We’ll use a callback to generate text using a range of different temperatures after every epoch. This allows you to see how the generated text evolves as the model begins to converge, as well as the impact of temperature in the sampling strategy. To seed text generation, we’ll use the prompt “this movie”: all of our generated texts will start with this.

**The text-generation callback**

In [29]:
import numpy as np

tokens_index = dict(enumerate(text_vectorization.get_vocabulary()))

def sample_next(predictions, temperature=1.0):
    predictions = np.asarray(predictions).astype("float64")
    predictions = np.log(predictions) / temperature
    exp_preds = np.exp(predictions)
    predictions = exp_preds / np.sum(exp_preds)
    probas = np.random.multinomial(1, predictions, 1)
    return np.argmax(probas)

class TextGenerator(keras.callbacks.Callback):
    def __init__(self,
                 prompt,
                 generate_length,
                 model_input_length,
                 temperatures=(1.,),
                 print_freq=1):
        self.prompt = prompt
        self.generate_length = generate_length
        self.model_input_length = model_input_length
        self.temperatures = temperatures
        self.print_freq = print_freq
        vectorized_prompt = text_vectorization([prompt])[0].numpy()
        self.prompt_length = np.nonzero(vectorized_prompt == 0)[0][0]

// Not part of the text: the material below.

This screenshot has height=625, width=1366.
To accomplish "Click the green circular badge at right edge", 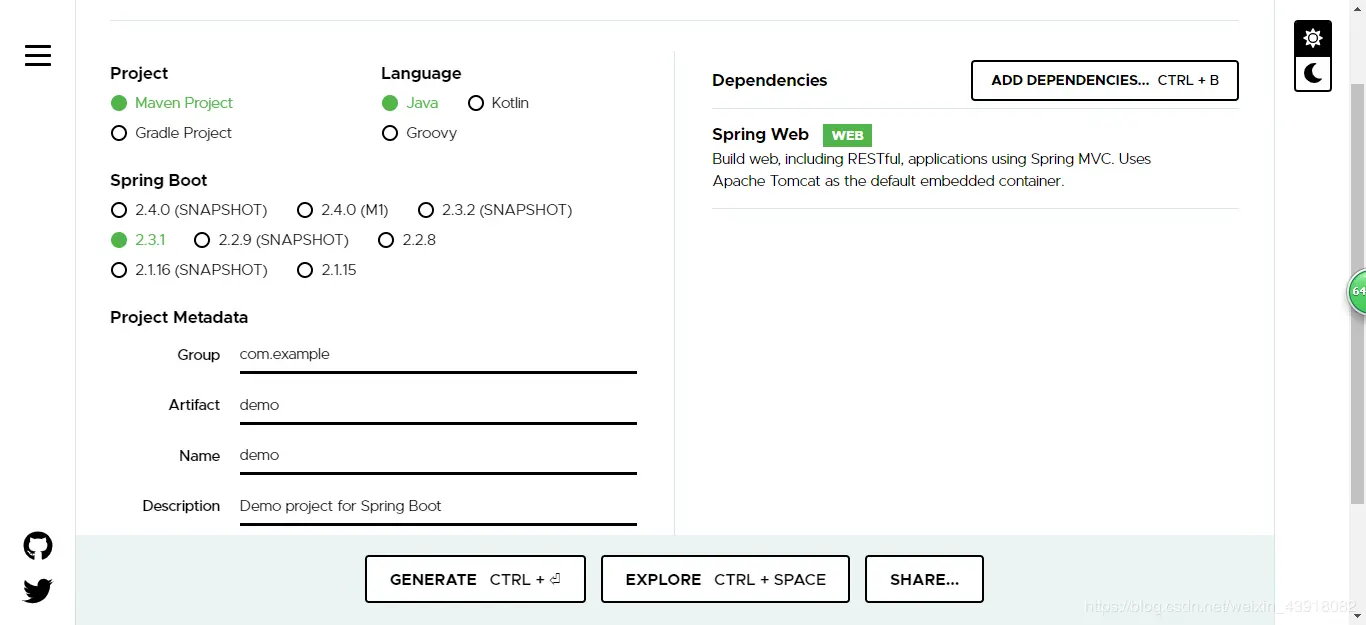I will (1357, 292).
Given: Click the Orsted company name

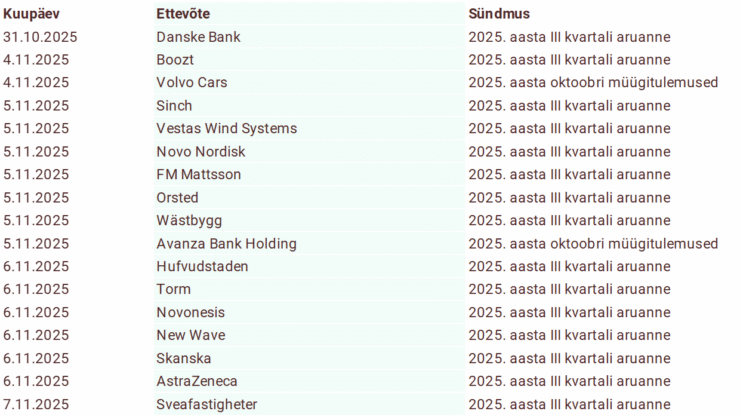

    def on_epoch_end(self, epoch, logs=None):
        if (epoch + 1) % self.print_freq != 0:
            return
        for temperature in self.temperatures:
            print("== Generating with temperature", temperature)
            sentence = self.prompt
            for i in range(self.generate_length):
                tokenized_sentence = text_vectorization([sentence])
                predictions = self.model(tokenized_sentence)
                next_token = sample_next(
                    predictions[0, self.prompt_length - 1 + i, :]
                )
                sampled_token = tokens_index[next_token]
                sentence += " " + sampled_token
            print(sentence)

prompt = "This movie"
text_gen_callback = TextGenerator(
    prompt,
    generate_length=50,
    model_input_length=sequence_length,
    temperatures=(0.2, 0.5, 0.7, 1., 1.5))

Since this model takes lots of time to train i am going to train it only for 25 epochs

In [31]:
model.fit(lm_dataset, epochs=25, callbacks=[text_gen_callback])

Epoch 1/25
This movie from the biggest piece is so good one definitely put off the acting a great speaking of material definitely lacks understanding a plot the cast is that are supposed to be one or a few scenes abound in shock some plausibility the movie takes to the character and the place
== Generating with temperature 0.5
This movie is one of the best of the [UNK] bits its one of the best ive ever seen in a bit of the events 1 for two hype there is simple and not to have my computer graphics is robert emotionless the music can you stand on the better than that
== Generating with temperature 0.7
This movie starts to be a very good movie this is a [UNK] for me they get a church of authenticity poor flight about what was involved in a plane into a new i was a moving it not to see it is the early 1960s i would be yet they werent
== Generating with temperature 1.0
This movie should be [UNK] worst movie i have ever seen about zombie movie i have one had the many this character is said t

<keras.src.callbacks.History at 0x7ca600de1d20>

## Conclusion
As you can see, a low temperature value results in very boring and repetitive text and can sometimes cause the generation process to get stuck in a loop. With higher temperatures, the generated text becomes more interesting, surprising, even creative. With a very high temperature, the local structure starts to break down, and the output looks largely random.